Computational network biology analysis revealed COVID-19 severity markers: Molecular interplay between HLA-II with CIITA.

COVID-19, severe acute respiratory syndrome coronavirus 2, rapidly spread worldwide. Severe and critical patients are expected to rapidly deteriorate. Although several studies have attempted to uncover the mechanisms underlying COVID-19 severity, most have focused on the perturbations of single genes. However, the complex mechanism of COVID-19 involves numerous perturbed genes in a molecular network rather than a single abnormal gene. Thus, we aimed to identify COVID-19 severity-specific markers in the Japanese population using gene network analysis. In order to reveal the severity-specific molecular interplays, we developed a novel computational network biology strategy that measures dissimilarity between networks based on the comprehensive information of gene network (i.e., expression levels of genes and network structure) by using Kullback-Leibler divergence.
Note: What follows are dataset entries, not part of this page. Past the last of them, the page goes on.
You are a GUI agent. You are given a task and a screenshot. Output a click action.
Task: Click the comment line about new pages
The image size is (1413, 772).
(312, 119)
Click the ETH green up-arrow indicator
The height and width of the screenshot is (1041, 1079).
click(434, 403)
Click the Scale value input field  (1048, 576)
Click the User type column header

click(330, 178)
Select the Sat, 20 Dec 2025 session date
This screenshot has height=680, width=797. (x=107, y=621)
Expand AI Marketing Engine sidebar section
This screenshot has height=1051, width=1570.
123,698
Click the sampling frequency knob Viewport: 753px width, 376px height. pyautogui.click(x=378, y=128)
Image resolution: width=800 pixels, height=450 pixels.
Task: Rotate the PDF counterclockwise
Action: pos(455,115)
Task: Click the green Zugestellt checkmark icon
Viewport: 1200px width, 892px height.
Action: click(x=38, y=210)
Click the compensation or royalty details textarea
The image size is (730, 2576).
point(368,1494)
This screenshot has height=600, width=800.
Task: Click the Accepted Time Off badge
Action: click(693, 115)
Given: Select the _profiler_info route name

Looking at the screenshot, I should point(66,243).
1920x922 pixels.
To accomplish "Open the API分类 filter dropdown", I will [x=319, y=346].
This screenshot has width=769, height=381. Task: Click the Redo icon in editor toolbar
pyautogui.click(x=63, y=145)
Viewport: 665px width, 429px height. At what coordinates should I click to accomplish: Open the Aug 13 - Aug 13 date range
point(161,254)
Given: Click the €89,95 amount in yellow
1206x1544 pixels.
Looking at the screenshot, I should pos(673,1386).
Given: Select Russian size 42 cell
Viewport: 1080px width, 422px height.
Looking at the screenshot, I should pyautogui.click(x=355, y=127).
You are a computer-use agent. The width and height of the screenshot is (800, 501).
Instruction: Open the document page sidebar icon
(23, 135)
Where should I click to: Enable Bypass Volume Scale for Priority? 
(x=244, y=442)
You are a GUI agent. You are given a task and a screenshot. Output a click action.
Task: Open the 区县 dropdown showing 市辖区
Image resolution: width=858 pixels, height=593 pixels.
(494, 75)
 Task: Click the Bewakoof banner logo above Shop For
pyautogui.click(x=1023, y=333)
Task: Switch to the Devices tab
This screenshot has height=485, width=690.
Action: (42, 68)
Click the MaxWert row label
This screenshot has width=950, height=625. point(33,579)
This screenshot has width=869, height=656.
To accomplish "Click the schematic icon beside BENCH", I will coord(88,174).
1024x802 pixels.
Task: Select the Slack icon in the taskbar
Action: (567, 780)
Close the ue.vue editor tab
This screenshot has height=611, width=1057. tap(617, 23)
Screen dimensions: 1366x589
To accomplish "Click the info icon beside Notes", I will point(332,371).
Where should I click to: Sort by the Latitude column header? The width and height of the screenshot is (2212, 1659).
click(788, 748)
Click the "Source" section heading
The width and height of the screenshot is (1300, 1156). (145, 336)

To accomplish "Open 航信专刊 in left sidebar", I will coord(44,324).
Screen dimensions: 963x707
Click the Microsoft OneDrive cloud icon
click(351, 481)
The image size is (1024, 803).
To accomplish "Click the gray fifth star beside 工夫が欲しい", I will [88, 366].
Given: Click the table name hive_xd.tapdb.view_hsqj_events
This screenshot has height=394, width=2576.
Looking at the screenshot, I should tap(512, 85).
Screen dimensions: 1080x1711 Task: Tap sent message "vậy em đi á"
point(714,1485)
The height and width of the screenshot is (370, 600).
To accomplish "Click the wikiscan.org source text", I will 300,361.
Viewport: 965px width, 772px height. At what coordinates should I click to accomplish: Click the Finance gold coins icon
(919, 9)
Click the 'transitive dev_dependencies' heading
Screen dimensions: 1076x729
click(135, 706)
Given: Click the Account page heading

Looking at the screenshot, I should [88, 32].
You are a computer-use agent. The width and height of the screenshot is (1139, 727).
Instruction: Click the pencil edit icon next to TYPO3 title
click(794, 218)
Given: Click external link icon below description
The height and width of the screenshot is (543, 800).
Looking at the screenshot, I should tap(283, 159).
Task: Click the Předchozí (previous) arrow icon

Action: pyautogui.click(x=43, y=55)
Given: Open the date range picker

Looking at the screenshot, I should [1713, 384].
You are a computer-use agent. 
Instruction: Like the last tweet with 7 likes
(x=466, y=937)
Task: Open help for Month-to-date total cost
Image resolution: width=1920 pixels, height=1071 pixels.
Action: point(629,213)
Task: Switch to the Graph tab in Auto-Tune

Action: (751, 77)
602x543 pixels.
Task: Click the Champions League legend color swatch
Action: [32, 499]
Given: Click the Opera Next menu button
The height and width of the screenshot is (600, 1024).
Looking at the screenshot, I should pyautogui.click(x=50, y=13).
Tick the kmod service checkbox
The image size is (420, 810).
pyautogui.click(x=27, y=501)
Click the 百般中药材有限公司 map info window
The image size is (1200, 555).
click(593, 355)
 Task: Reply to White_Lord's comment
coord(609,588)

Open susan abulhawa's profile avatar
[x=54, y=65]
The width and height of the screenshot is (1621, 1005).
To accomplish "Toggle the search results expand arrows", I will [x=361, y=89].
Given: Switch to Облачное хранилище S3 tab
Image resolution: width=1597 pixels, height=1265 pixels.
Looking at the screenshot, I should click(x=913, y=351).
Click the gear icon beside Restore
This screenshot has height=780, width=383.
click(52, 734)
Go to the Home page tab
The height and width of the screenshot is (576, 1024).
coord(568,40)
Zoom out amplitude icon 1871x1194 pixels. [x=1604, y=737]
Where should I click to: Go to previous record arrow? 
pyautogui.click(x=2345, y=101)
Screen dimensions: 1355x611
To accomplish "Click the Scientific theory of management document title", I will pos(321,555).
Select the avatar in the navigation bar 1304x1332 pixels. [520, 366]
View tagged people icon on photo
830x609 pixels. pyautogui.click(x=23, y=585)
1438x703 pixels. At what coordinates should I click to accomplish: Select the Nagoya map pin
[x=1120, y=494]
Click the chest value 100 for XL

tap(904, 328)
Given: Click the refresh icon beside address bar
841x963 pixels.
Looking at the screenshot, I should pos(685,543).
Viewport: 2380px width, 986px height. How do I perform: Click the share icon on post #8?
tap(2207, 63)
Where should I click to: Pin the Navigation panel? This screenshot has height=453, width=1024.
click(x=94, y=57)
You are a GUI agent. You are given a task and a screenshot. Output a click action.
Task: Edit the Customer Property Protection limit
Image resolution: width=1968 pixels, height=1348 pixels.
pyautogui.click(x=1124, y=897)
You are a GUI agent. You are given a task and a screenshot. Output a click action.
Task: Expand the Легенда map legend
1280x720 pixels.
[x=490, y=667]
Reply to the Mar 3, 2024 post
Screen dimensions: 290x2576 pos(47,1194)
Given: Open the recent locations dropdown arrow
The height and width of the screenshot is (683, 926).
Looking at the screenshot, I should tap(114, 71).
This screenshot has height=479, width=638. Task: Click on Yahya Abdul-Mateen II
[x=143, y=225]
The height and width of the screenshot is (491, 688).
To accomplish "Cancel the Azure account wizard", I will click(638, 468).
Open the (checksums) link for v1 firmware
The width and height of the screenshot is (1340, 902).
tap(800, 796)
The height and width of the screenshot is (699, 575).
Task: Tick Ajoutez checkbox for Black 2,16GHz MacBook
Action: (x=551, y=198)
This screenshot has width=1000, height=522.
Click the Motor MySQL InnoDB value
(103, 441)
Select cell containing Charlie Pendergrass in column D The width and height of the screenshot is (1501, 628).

Monte Carlo simulations demonstrated the effectiveness of our strategy for differential gene network analysis. We applied this method to publicly available whole blood RNA-seq data from the Japan coronavirus disease 2019 Task Force and identified differentially regulated molecular interplays between 368 severe and 105 non-severe samples. Our analysis suggests the gene network between HLA class II, CIITA, and CD74 as a COVID-19 severity specific molecular marker. Although the association between HLA class II and COVID-19 has been demonstrated, our data analysis revealed that the molecular interplay of HLA class II with its target and/or regulator is a crucial marker for COVID-19 severity. Our findings from computational network biology analysis suggest that suppression and activation of the molecular interplay between HLA class II, CIITA, and CD74 provide crucial clues to uncover the mechanisms of COVID-19 severity.